Che c’entrava con tutti quei personaggi da grandi capitali, grande potere, grandi professionalità, da salotti vip, il vecchio Paride, celebre per il suo eskimo verde, il suo look affascinantella a Charles Bronson, a capo di un esercito di camalli, aristocrazia del mondo operaio genovese, scesi dalle 3500 unità degli anni Ottanta alle 900 dell’epoca attuale? Che c’entrava questo camallo, nato da padre anarchico a Vico Pisano, trasferito a Genova da bambino a vivere nella profonda periferia operaia, portuale occasionale da subito, ex pugile, dal fisico duro come una roccia, dalla parlata genovese secca come una frustata, dal carisma travolgente quando si metteva in testa a un corteo di camalli, gru e rimorchi portuali?
L’accusa lo aveva ferito forse ancora più della malattia che se lo sarebbe portato via nel tempo del processo, ma non aveva fiaccato quell’uomo che aveva il suo ufficio in quella palazzina bianca che sta sulla collina di san Benigno, in mezzo al porto, sopra la storica Sala Chiamata, dove ancora oggi attaccati al muro, davanti ai banconi per i portuali che aspettano la chiamata, ci sono le foto di Marx, Lenin, di Guido Rossa, l’operaio ucciso dalle Br che aveva denunciato in Tribunale.

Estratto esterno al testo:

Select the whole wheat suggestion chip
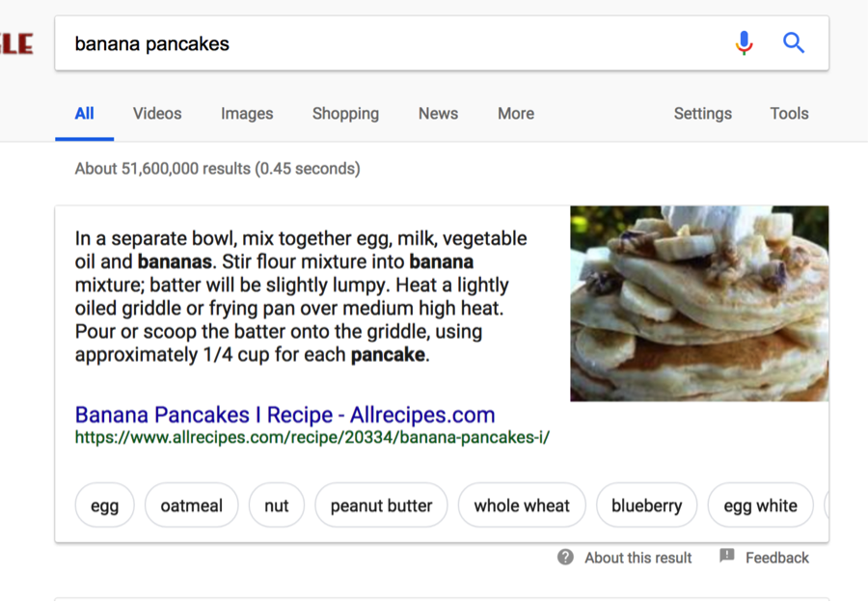 click(x=522, y=506)
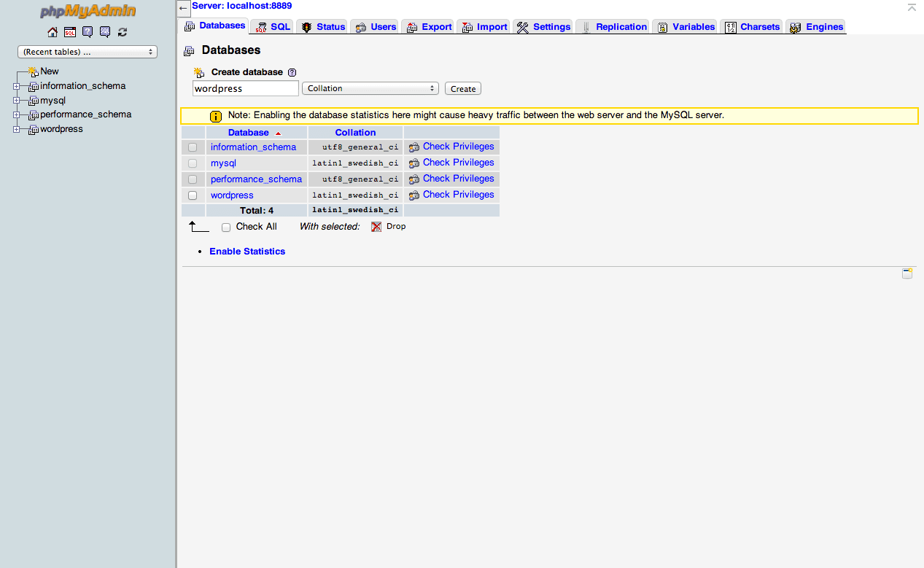
Task: Click the reload navigation panel icon
Action: (x=123, y=32)
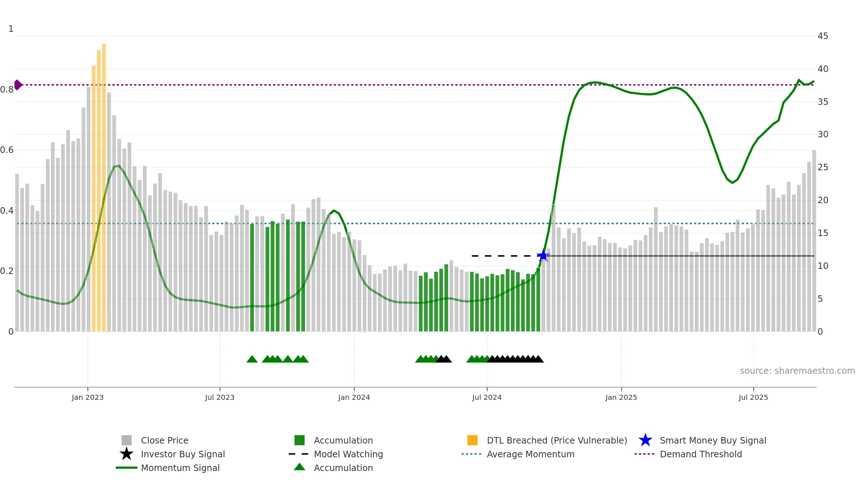Click the green Accumulation triangle legend icon
Screen dimensions: 868x488
(299, 467)
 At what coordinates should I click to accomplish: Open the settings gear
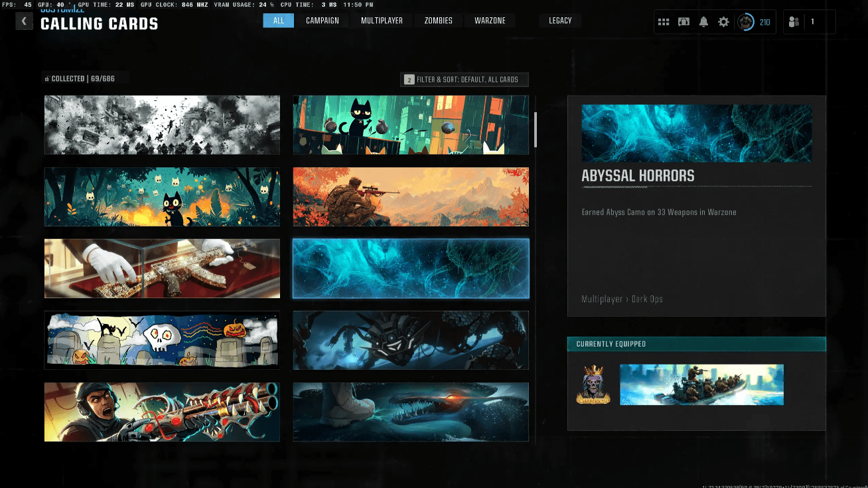723,22
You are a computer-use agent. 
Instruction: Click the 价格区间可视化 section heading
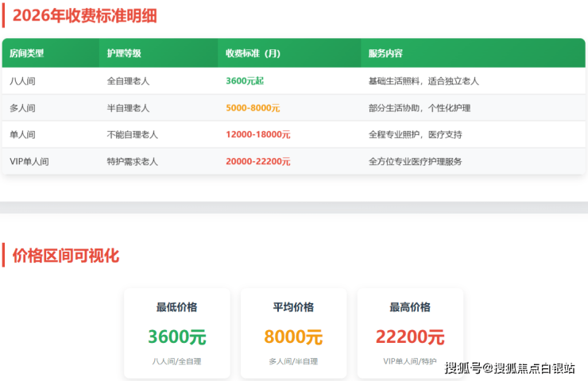[x=66, y=256]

Paride si era sempre battuto per i suoi camalli, semmai loro travolti dalla violenta trasformazione del porto, privatizzato rapidamente tra la fine degli Anni Ottanta e i primi anni Novanta, ridotti nel numero e isolati nella battaglia politica, dopo il crollo del muro e della Cortina di ferro. Lui, il Paride e loro erano rimasti marxisti e leninisti e dal Pci, che diventava Pds, Ds, Dp e anche Rifondazione Comunista, li separava lo stesso muro che cingeva le banchine del porto allontanandole dal resto della città.
Batini aveva dovuto mettersi la giacca e la cravatta (e bucava il video anche così) per trasformare la Compagnia in una azienda che si trovasse il lavoro sulle navi da sola. E se no i camalli sarebbero spariti dalla faccia dei moli, sostituiti da un altro personale scelto dai privati.

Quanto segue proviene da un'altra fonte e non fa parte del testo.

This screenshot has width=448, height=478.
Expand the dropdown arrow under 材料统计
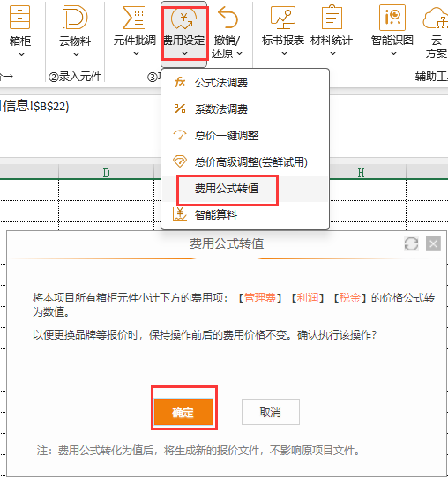tap(332, 53)
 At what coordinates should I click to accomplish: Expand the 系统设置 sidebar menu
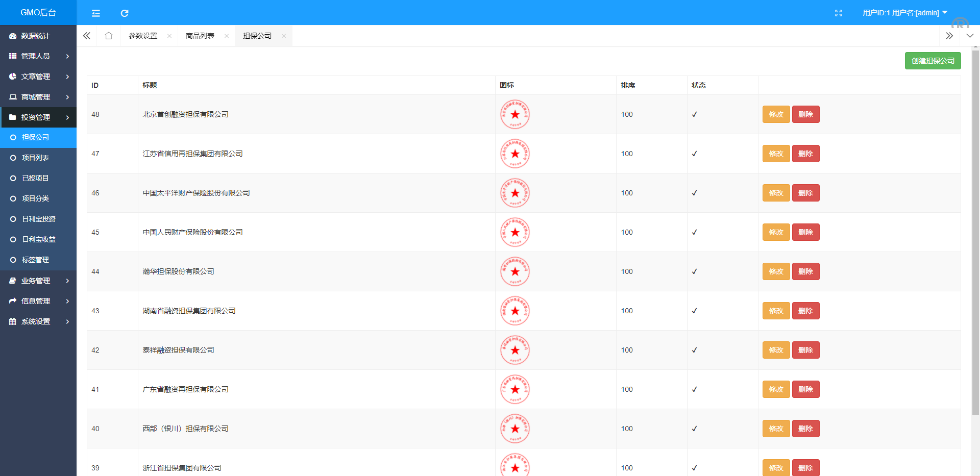click(x=38, y=321)
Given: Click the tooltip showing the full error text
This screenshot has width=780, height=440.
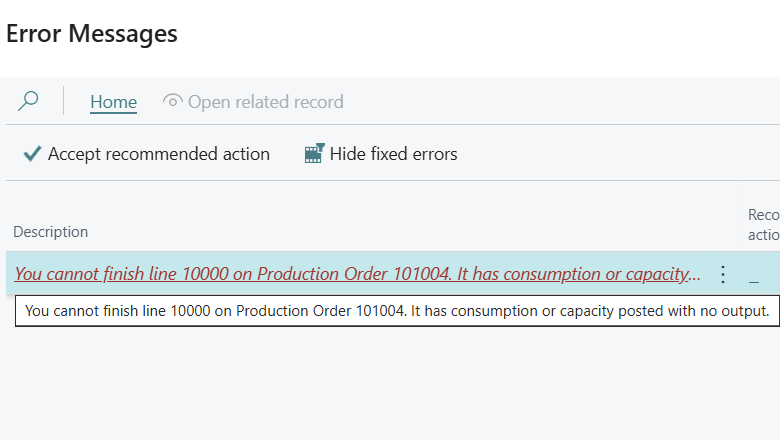Looking at the screenshot, I should (x=397, y=311).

Che altra strada c’era, se non mettersi in concorrenza, chiedendo in concessione una banchina, confinante con quelle dei potenti terminalisti rimontanti sulle banchine private?

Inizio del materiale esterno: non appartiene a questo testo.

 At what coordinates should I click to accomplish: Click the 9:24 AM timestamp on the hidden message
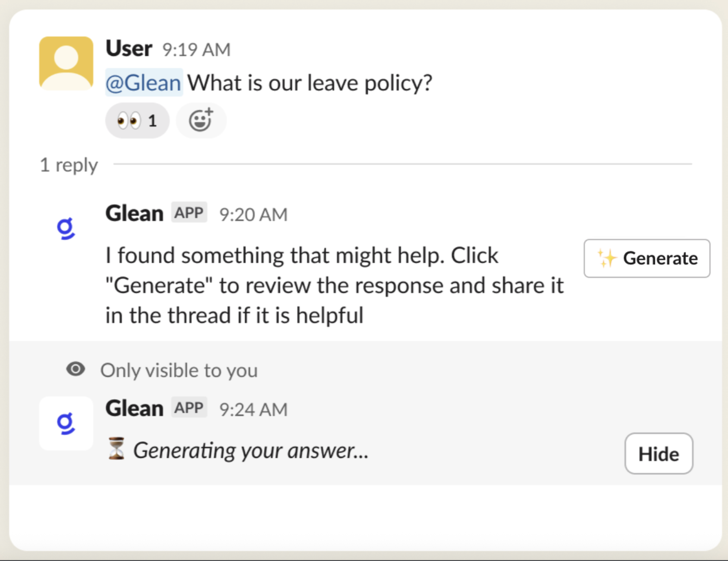[253, 409]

Anche questo Batini aveva provato a fare per salvare la Culmv, dopo avere combattuto a viso aperto la privatizzazione. Quando il ministro Dc dei Trasporti, il famoso Gianni Prandini da Brescia, poi travolto da Tangentopoli, gli aveva sparato i decreti per togliergli l’esclusiva dello scarico delle navi, Batini e i suoi viceconsoli, una domenica mattina, avevano preso la macchina e si erano presentati senza alcun preavviso a casa del ministro: muso duro, educazione e richiesta di spiegazioni. Era finita con un bicchiere di bianco e Paride era tornato a casa con qualche vantaggio per i suoi ed aveva perfino ringraziato per l’accoglienza quelli che lui chiamava “mangianebbia”.